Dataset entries
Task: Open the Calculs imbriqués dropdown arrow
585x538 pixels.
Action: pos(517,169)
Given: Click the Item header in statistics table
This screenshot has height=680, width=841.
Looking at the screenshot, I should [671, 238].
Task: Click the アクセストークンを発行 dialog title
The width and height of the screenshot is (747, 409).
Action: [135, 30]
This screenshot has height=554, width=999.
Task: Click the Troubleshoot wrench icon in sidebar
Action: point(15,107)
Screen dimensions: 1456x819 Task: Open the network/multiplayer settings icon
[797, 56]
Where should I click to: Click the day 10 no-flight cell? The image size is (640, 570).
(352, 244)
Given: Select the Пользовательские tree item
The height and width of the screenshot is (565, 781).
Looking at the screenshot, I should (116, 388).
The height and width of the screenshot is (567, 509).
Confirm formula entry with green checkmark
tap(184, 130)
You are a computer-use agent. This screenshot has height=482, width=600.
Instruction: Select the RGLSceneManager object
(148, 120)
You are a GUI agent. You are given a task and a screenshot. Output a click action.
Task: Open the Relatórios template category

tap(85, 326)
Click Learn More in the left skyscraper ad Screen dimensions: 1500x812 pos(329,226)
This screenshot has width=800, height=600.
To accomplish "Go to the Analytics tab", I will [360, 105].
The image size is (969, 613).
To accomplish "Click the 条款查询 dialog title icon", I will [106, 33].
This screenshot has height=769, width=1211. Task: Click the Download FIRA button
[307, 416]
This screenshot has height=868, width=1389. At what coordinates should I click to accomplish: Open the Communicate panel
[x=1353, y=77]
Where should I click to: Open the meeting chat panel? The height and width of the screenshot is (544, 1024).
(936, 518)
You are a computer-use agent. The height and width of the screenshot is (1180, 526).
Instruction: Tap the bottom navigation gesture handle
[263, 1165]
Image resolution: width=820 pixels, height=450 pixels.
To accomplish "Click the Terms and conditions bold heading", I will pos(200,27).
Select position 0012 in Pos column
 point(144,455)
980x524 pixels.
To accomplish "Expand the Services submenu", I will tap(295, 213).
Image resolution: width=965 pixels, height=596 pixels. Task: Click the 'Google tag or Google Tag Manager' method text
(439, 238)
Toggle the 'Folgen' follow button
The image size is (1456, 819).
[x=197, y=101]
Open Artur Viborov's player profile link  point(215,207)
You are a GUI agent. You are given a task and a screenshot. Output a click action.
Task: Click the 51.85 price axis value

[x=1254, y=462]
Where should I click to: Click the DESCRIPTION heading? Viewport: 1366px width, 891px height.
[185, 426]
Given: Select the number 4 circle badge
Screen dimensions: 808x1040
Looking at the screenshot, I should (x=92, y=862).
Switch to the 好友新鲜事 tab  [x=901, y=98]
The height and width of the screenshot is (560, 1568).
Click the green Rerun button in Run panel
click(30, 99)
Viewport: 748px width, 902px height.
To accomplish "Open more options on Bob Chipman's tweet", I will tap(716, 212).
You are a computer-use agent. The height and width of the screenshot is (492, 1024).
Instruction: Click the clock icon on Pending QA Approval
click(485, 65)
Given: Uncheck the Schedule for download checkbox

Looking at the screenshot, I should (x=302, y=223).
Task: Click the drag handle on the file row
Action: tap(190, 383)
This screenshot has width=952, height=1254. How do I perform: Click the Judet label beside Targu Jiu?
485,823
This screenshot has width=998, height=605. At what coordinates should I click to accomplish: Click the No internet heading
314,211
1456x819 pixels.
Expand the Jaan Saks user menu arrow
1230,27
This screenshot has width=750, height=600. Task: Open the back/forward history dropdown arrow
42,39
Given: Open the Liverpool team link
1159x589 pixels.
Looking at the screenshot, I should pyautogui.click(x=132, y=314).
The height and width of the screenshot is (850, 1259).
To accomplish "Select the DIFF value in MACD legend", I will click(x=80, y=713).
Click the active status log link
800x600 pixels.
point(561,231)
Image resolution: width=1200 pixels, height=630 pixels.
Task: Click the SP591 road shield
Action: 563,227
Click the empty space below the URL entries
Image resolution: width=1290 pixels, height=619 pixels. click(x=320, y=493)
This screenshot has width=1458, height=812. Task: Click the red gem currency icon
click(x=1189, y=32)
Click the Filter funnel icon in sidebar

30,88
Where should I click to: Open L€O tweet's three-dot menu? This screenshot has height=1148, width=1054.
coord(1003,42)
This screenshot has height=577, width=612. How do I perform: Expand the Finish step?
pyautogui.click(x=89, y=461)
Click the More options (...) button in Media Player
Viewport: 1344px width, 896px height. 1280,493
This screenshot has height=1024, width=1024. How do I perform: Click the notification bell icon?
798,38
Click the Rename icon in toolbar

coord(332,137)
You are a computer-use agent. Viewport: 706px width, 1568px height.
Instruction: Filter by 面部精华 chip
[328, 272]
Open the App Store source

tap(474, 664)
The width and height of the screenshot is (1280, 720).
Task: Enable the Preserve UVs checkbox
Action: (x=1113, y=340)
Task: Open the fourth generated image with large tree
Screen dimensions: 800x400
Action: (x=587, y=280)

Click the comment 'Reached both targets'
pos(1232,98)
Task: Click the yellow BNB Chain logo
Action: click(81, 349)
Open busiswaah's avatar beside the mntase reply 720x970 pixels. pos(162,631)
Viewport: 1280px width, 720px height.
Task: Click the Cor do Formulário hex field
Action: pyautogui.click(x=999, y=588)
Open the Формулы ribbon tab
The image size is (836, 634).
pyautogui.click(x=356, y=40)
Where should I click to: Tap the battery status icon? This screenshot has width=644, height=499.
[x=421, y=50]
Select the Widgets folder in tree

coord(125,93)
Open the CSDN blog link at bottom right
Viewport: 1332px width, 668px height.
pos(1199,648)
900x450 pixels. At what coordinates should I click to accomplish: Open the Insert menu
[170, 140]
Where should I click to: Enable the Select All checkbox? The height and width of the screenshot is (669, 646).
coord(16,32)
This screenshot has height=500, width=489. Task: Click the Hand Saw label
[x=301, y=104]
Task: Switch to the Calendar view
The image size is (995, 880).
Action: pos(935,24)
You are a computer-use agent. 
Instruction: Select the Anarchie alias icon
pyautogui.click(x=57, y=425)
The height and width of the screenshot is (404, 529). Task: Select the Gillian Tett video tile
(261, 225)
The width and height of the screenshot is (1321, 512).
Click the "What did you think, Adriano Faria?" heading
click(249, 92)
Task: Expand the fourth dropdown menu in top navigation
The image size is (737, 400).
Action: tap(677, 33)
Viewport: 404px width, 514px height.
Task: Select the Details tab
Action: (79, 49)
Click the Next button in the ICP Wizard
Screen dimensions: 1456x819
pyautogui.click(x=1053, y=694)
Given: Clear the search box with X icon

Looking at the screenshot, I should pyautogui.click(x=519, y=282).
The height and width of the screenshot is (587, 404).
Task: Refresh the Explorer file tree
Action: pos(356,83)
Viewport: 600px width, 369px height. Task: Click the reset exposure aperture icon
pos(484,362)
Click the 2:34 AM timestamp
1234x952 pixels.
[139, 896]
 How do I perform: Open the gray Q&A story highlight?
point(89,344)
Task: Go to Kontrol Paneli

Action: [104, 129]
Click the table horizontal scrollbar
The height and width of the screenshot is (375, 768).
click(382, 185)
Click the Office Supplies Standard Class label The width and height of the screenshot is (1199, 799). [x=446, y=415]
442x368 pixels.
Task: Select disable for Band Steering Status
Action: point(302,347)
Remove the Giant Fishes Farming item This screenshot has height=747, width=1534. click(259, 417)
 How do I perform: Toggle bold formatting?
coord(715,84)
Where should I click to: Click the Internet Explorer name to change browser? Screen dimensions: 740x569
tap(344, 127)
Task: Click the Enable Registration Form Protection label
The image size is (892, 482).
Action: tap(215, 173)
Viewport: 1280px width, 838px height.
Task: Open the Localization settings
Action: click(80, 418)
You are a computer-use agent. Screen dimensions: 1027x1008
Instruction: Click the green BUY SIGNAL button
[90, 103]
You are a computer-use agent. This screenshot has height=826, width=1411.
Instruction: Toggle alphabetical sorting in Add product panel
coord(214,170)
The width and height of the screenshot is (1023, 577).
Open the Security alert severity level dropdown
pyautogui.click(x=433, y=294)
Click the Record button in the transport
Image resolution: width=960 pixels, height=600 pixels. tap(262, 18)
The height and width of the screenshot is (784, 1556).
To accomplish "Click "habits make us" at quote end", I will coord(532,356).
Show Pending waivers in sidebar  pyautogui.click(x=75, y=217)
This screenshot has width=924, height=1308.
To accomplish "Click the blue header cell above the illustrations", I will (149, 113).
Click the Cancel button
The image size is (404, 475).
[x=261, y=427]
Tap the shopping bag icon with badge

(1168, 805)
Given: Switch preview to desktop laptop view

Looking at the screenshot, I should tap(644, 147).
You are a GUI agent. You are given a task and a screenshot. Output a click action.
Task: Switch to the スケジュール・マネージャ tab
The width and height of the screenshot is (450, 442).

=== Work item ===
Please give an exact copy of the entries above, from the line with "Screen dimensions: 808x1040" down to the line with "is (492, 1024).", inclusive, and nothing else.

=== Result of the exercise ===
Screen dimensions: 808x1040
Looking at the screenshot, I should (x=92, y=862).
Switch to the 好友新鲜事 tab  [x=901, y=98]
The height and width of the screenshot is (560, 1568).
Click the green Rerun button in Run panel
click(30, 99)
Viewport: 748px width, 902px height.
To accomplish "Open more options on Bob Chipman's tweet", I will tap(716, 212).
You are a computer-use agent. The height and width of the screenshot is (492, 1024).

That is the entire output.